There’s no denying that most investors and traders view crypto as an asset for the people; they’re not as easy to trade as what people think. First, investors can’t just go online and expect to directly trade fiat for crypto funds – to do that, investors must first get a wallet for storage and must get verified to start trading cryptocurrency. Even though there are various trading platforms such as bitcoin-up.io, there are some exchanges that only allow trading from one cryptocurrency for other cryptocurrencies.

 

With stocks, it’s easier to invest. Thanks to your bank’s brokerage service, you can start investing without having to go through the difficult processes that you’d have to deal with if you invest in crypto. Also, with stock, you’ll have applications that allow you to quickly trade without the need to pay commissions.

 

  1. Crypto is not constantly regulated

 

Nowadays, almost anyone can start a cryptocurrency. At the time of writing, there were already a total of 6000 cryptocurrencies present in the market. However, with stocks, this is not the case. Before you can create a stock, it has to be reviewed and audited by the appropriate government agency. Also, it must strictly follow different rules and regulations before being presented to the public.

 

Another big difference between cryptocurrencies and stocks is the different functions they serve. The primary goal of stocks is to increase funds for a company while Crypto offers different purposes: some cryptos must be used for apps to run on the proprietary blockchain; other cryptos can be used on specific websites, and some cryptos are developed to imitate the movements of a specific asset to provide stability and liquidity. 

 

Unlike stocks, cryptocurrencies are entirely made from code.
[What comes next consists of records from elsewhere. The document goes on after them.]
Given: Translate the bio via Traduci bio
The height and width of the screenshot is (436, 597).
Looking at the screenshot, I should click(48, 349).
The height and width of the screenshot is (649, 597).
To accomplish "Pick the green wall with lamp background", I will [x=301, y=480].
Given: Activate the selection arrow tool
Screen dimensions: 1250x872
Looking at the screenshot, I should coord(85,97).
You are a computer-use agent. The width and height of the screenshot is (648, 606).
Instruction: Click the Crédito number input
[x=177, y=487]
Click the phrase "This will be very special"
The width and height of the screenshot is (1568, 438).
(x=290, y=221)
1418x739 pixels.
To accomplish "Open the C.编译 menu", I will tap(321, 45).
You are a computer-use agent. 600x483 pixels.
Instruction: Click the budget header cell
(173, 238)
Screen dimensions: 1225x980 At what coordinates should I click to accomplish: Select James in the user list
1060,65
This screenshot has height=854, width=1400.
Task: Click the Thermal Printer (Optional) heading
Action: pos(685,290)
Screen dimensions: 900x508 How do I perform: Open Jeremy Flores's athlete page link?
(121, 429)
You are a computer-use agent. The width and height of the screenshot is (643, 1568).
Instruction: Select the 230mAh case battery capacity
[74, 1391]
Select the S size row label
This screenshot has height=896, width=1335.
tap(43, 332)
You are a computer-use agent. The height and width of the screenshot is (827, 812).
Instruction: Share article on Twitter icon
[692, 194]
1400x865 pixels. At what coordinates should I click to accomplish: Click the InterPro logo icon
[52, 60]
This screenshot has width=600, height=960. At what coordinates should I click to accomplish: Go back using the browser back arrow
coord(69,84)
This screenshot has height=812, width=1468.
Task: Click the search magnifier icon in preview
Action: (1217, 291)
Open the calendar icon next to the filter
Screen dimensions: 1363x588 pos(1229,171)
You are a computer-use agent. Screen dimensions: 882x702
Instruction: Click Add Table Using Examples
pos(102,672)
So before you start purchasing even small amounts of crypto, you must understand its purpose, as it might take you to a function that’s more than just an investment.

 

  1. Cryptos provide fewer security options 

 

Since cryptocurrency is less regulated, it’s obvious to say that it’s less safe. There have been cases of hacking in major cryptocurrencies; it has been the case with some trading platforms. You probably haven’t heard of the single best cryptocurrency platform in Canada, Quadriga – the owner of Quadriga mysteriously died in India. It was then revealed later on that the wallet which contained all the cryptocurrencies on the platform was lost, and it contained $180 million worth of assets. The thing with cryptocurrency is when you lose something; there’s no way to get it back. In this case, $180 million worth of cryptocurrency were lost forever.

 

On the other hand, stocks go through extreme substantial processes before hitting the market. A stock investor must follow the heavy regulations, making it nearly impossible for stocks to be forged or hacked from the beginning.

 

With that being said, you must do your research on cryptocurrency and the different types of wallets. There are various types with different purposes: there are those that can be used on devices, while there are types that look like a USB key. For huge investors, it’s usually recommended to use a hardware-based wallet to ensure your digital coins are as safe as possible. Hardware-based wallets can be disconnected from the network, so it’s difficult for hackers to access and rob them directly.